The report, in chronicling how American secret agents dealt with the ’60s-era governments of Guatemala and Nicaragua, provides important evidence, in official U.S. government words, to the truth of the old adage that the most powerful people in Central American embassies were the CIA station chiefs.

Ambassadors step aside and allow the CIA to negotiate deals for covert paramilitary bases in a newly released portion of the CIA’s “Official History of the Bay of Pigs Operation.” CIA pilots and Cuban foot soldiers then help suppress a Guatemalan Army coup attempt that threatened their foothold in the country. Gen. Anastasio Somoza hits up the CIA for a $10 million payoff, development loans, as the price of letting the Americans launch the Cuban exile invasion from Nicaragua.

“What you’re reading in this report shows again that in the hypocritical name of democracy the United States and CIA were willing to prop up some of the most cut-throat dictatorships,” says researcher Peter Kornbluh of the National Security Archive at George Washington University. He sued the CIA for release of the Top Secret document that dissects one of the agency’s greatest failures.

Using secret interviews, cables and memos, CIA historian Jack B. Pfeiffer wrote the classified account of the disastrous operation to topple Fidel Castro. It’s unusually candid because nobody except spies were expected read it.

Volume II, just released, focuses on foreign policy, particularly dealings with Guatemala and Nicaragua. It struck Kornbluh as a surprisingly “self-complimentary description of the CIA’s agile role as a diplomatic force.”

Both the Eisenhower and Kennedy governments wanted to be able to deny responsibility for the invasion. So the bulk of the paramilitary training took place in Guatemala, with hundreds of anti-Communist Cuban foot soldiers and their CIA trainers packed away for months on a remote ranch. Nicaragua would later provide the runway and launch site for the actual air and sea operation.

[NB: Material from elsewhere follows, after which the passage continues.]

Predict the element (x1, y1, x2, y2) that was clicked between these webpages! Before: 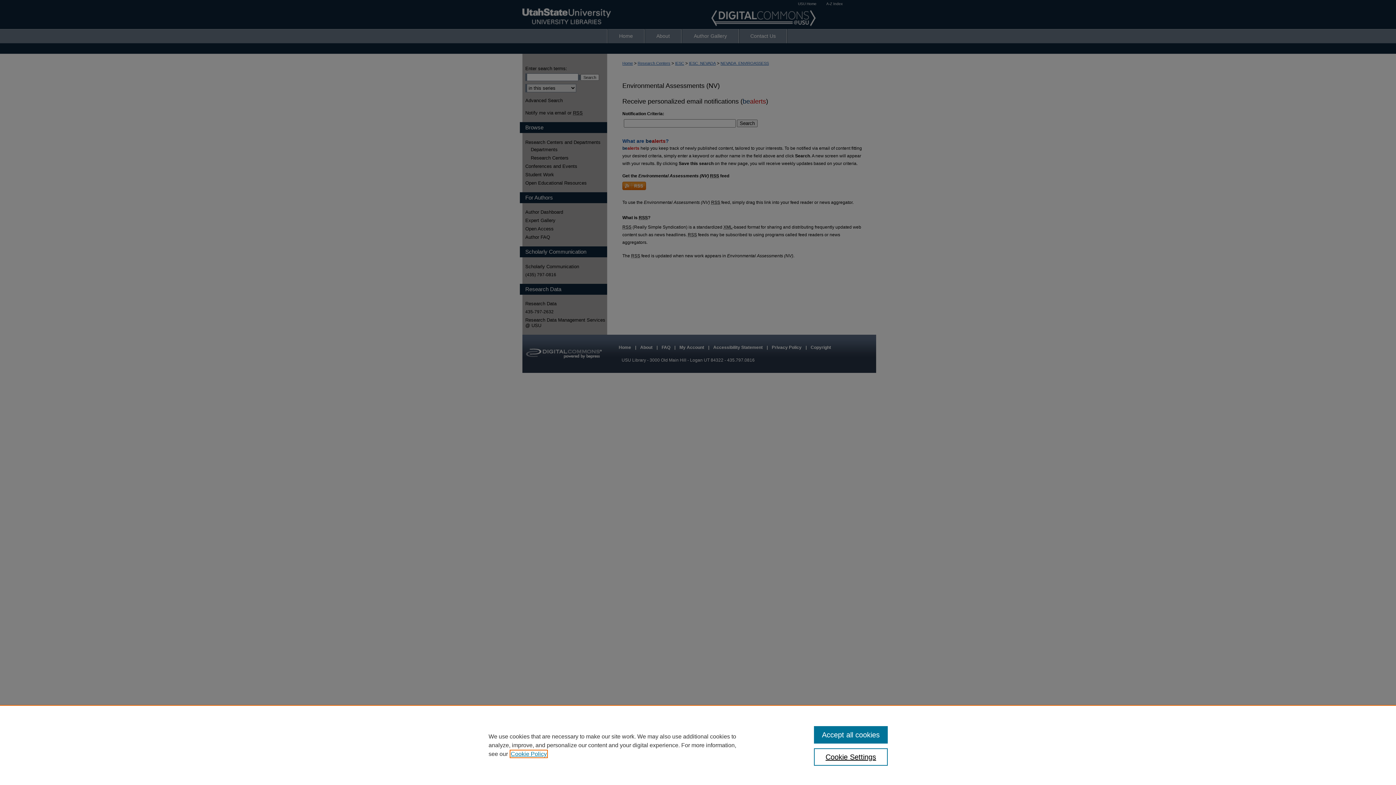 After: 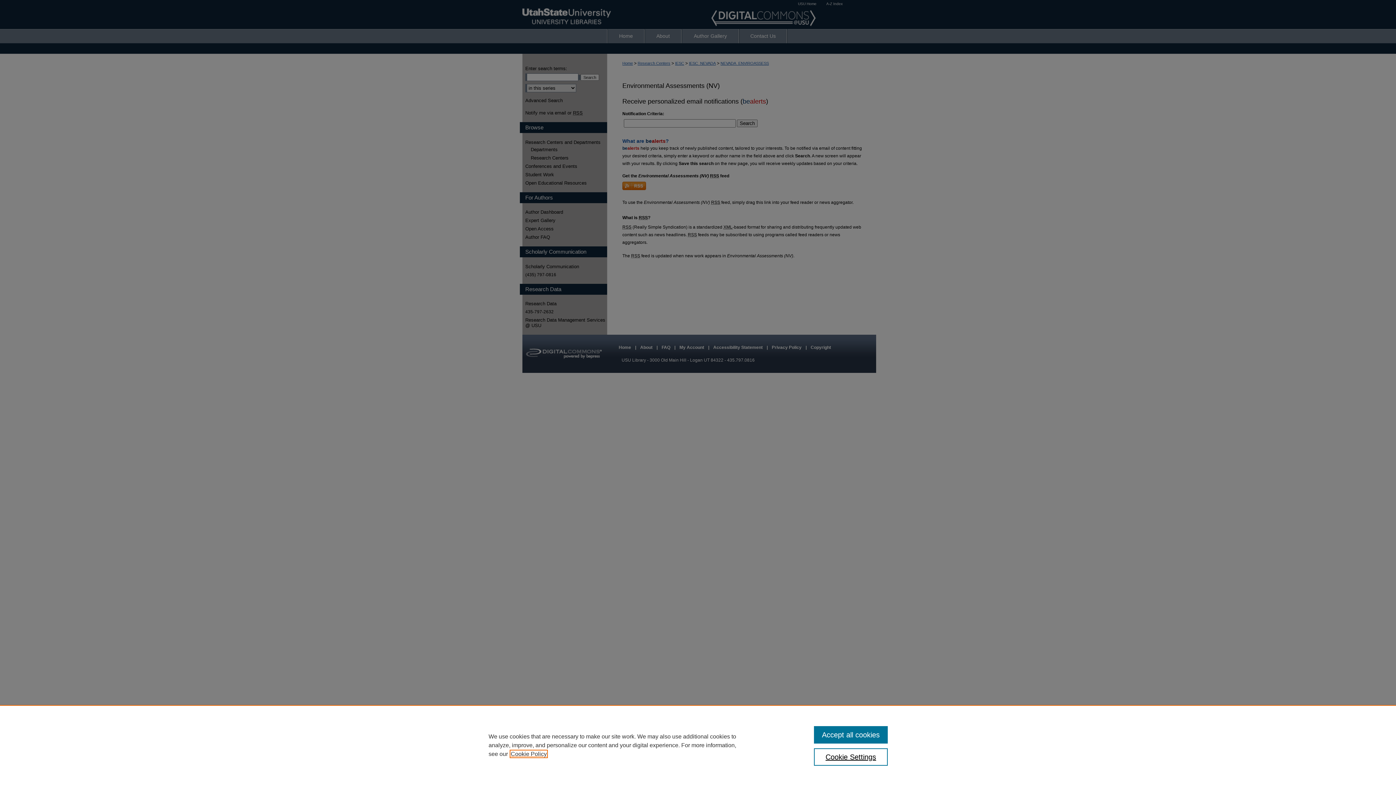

But Guatemala was formative. So much so that the Cuban exile force’s Brigade 2506 got its name there when a trainee fell of a cliff and plunged 6,000 feet to his death. Carlos Rodriguez was the first to die in the fiasco, seven months before the assault while scouting for a base camp on the farm of an anti-Communist confident of the Guatemalan president. His brigade dog tag was numbered 2506.

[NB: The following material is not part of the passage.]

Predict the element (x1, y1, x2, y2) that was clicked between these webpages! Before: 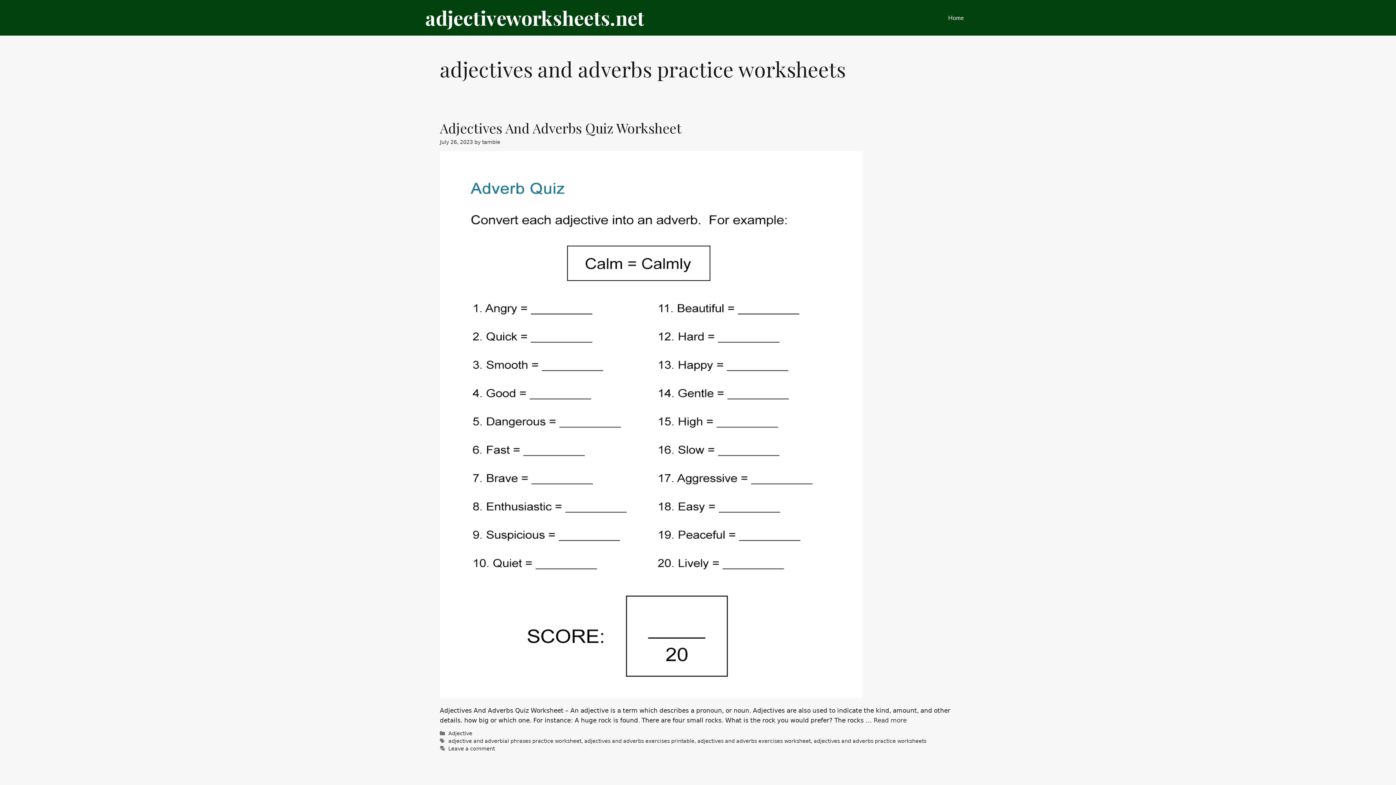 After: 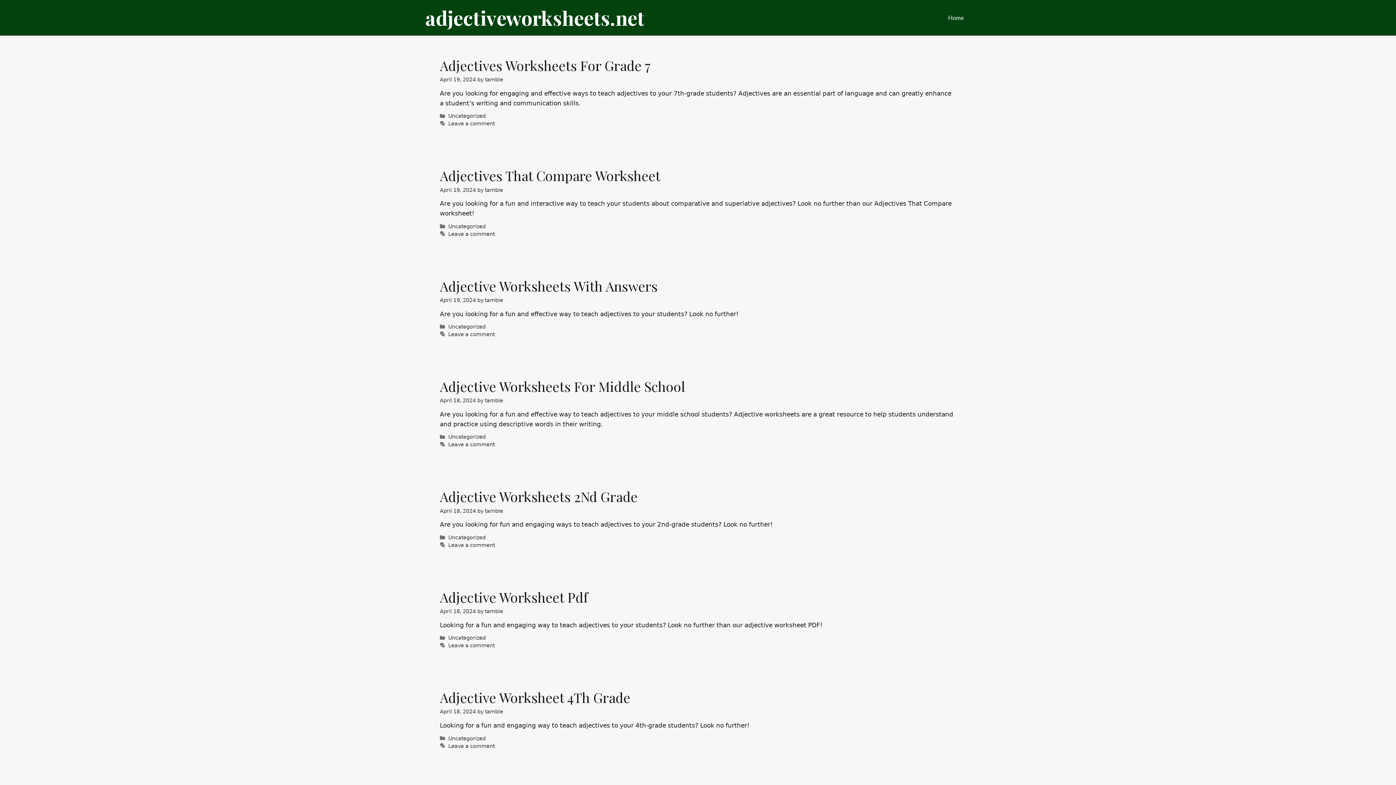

Leaders of both countries are shown in the documents refusing to take the heat for the Bay of Pigs at a time when the United States pointedly picked them in order to argue “plausible deniability” in the invasion of a sovereign country. Nicaraguan President Luis Somoza wants a promise that, once the exile endeavor is exposed, the U.S. government will protect him from the wrath of the Organization of American States and United Nations for helping Cuban exiles prepare the April 1961 invasion.

But the most dramatic episode is laid out in a 1960 coup attempt in Guatemala. It threatened the U.S. special relationship with Guatemalan President Miguel Ydígoras Fuentes and imperiled Brigade training on a farm belonging to Ydígoras Fuentes’ confidant Roberto Alejo.

The Guatemalan president and CIA had been beating the anti-Communist drum for months. The Guatemalan president is described as spreading lies about a Cuban warship off his country’s coast — there was none, says Pfeiffer — and as a byproduct helps brigade recruitment in August 1960.

Then on Nov. 13, 1960, a large group of dissident Guatemalan Army officers led an uprising against the presidency. The military seized the Caribbean banana port Puerto Barrios, and junior officers disarmed the chief of staff at La Auroria Air Force headquarters.

The president, for his part, blamed Cuban Communists and appealed to the CIA for help. Pfeiffer called it a convenient lie.

“The charge that the revolt was Castro-backed would be repeated throughout the period,” Pfeiffer wrote on page 34. “But no evidence was ever found to indicate that it was anything other than an internal uprising of dissident Guatemalans, principally elements of the Army.”

Either way, the special CIA-Guatemalan relationship was in peril, as was the future of the Cuban Brigade.